Welcome to 2018. Two decisions relating to GST were handed down over the break.
In December 2017 the Victorian Court of Appeal allowed the appeal brought by the vendor in A & A Property Developers Pty Ltd v MCCA Asset Management Ltd as trustee for the MCCA Property Fund  VSCA 365. The Court found that the insertion of the words “GST”, rather than “plus GST”, in the Particulars of Sale to the standard form contract of sale meant that the parties had agreed that the price was exclusive of GST and any risk of GST liability fell to the purchaser. My discussion of the decision of the primary judge (A & A Property Developers Pty Ltd v MCCA Asset Management Ltd  VSC 653) can be accessed here.
Tate JA considered the contest to be a narrow one – described as follows:
…whether the inclusion of the letters ‘GST’ in the relevant box, rather than ‘plus GST’, is a sufficient indication that under the contract the risk of liability for GST lay with the purchaser. In other words, does the absence of the preceding single word ‘plus’ in the relevant box preclude the conclusion that the parties agreed to reverse the default allocation of liability for GST by employing the mechanism in general condition 13.1?
Her Honour considered that there was sufficient indication in the contract that the parties agreed to reverse the default allocation of the liability for GST. Her Honour considered the absence of the word “plus” did not preclude that conclusion. Had the parties remained content with the default allocation of liability for GST, there was no need for any words to be added to the box – the box could simply have been left blank. That blank box would have sat alongside all the other blank boxes in the particulars of sale. A reasonable business person would have understood the letters “GST” in the relevant box to mean that the parties, objectively, intended to reverse the default allocation of liability for GST to the vendor and intended to do so by employing the mechanism in general condition 13.1.
Osborn and Kaye JJA came to a similar conclusion. Their Honours were persuaded that: the inclusion of the letters “GST” in the Particulars of Sale; the parties being selective as to which spaces, in those particulars, were filled in; and the commercial context to that notation in the contract, taken together, lead to the conclusion contended for by the vendor – that the risk of liability for GST was to lie with the purchaser.
In ACN 154 520 199 Pty Ltd and Commissioner of Taxation  AATA 33 the Tribunal ordered the Commissioner to produce internal legal advice prepared by officers of the ATO that fell within the following category:
Any internal legal advice produced by officers of the Australian Taxation Office in relation to the contention by the Respondent that s 38-385 of the A New Tax System (Goods and Services Tax) Act 1999 (Cth) does not apply to the supplies of gold bullion by the Applicant because the supply of that bullion was not the first supply after its refining because the Applicant did not undertake any ‘refining’ to produce the bullion as the refining material from which the gold was produced had a purity of at least 99.5%.
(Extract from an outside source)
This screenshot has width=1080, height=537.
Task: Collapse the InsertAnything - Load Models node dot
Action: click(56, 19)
The applicant sought the order pursuant to s 37(2) of the Administrative Tribunal Act whereby the Tribunal can order the decision maker (in this case the Commissioner) to lodge with the Tribunal “documents that may be relevant to the review of the decision by the Tribunal”.
The proceeding involved GST assessments and assessments of administrative penalties that were issued on the basis of recklessness by the applicant. The subject of the GST assessments was the entitlement of the applicant to claim input tax credits in respect of the acquisitions made in respect of the supply of gold bullion- whether those acquisitions were “creditable acquisitions”. Where that supply of gold bullion was GST-free under s 38-385, input tax credits would be available. However, where that supply was input taxed, s 11-15(2)(a) would block any entitlement to input tax credits. The Tribunal observed that the central issue in the substantive proceedings was directed to whether the supply of gold by the applicant was the first supply after it had been refined by the applicant.
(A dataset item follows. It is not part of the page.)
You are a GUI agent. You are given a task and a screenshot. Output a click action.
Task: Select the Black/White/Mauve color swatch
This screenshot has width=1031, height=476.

The applicant submitted that the Tribunal should be satisfied that legal opinions prepared by internal legal advisors may be relevant to the decision under review. It was put to the Tribunal that the Commissioner had received internal written legal advice to the effect that the position adopted by the applicant was either correct or that the position adopted by the Commissioner was unlikely to be accepted by a court. The applicant contended that if, in making its statements to the Commissioner, a taxpayer adopted a position that is reasonably arguable, it cannot, a priori, have been “reckless” – In the alternative, the applicant contended that whether or not the taxpayer’s position was reasonably arguable was relevant to the consideration of whether a penalty should be remitted.
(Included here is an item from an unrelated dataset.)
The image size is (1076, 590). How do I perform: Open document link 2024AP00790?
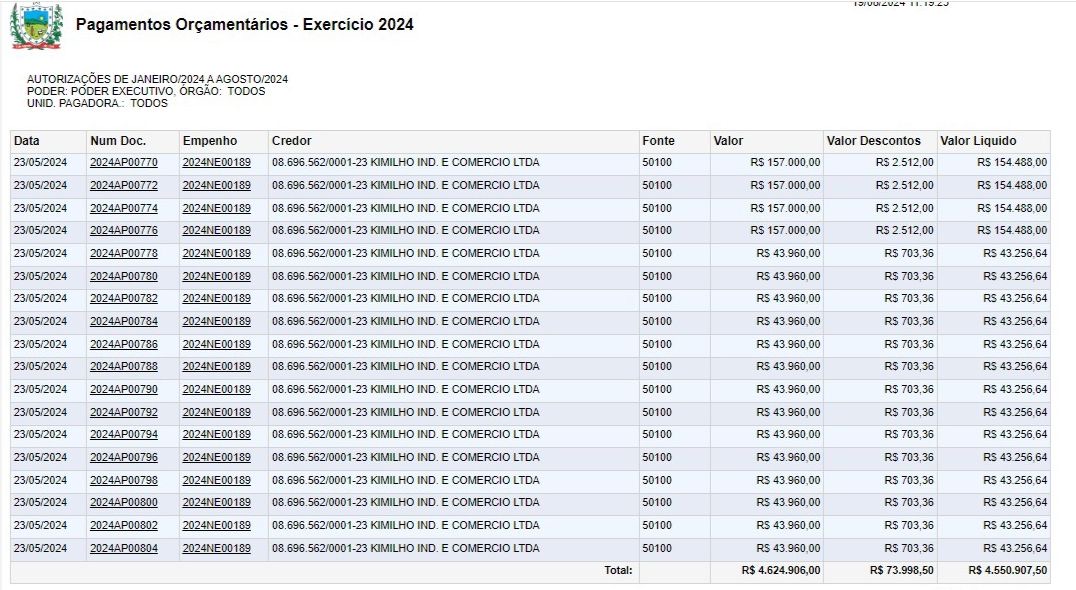click(x=124, y=389)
The Commissioner submitted that any legal advice obtained by him had no relevance to any “taxable fact” with which the proceedings were concerned, that a position may be reasonably arguable but still be reckless, that the request was premature, and that the advice was subject to legal professional privilege.
The Tribunal did not accept the Commissioner’s argument that the application was premature or a fishing expedition. The Tribunal concluded that such internal legal advice produced by officers of the Commissioner go to the issue of whether the applicant’s position is reasonably arguable, which is relevant to the issue of remission of penalties. Further, whether any documents produced are subject to legal professional privilege is a matter to be addressed when documents have been lodged and the question arises whether the Tribunal should direct that they provided to the applicant.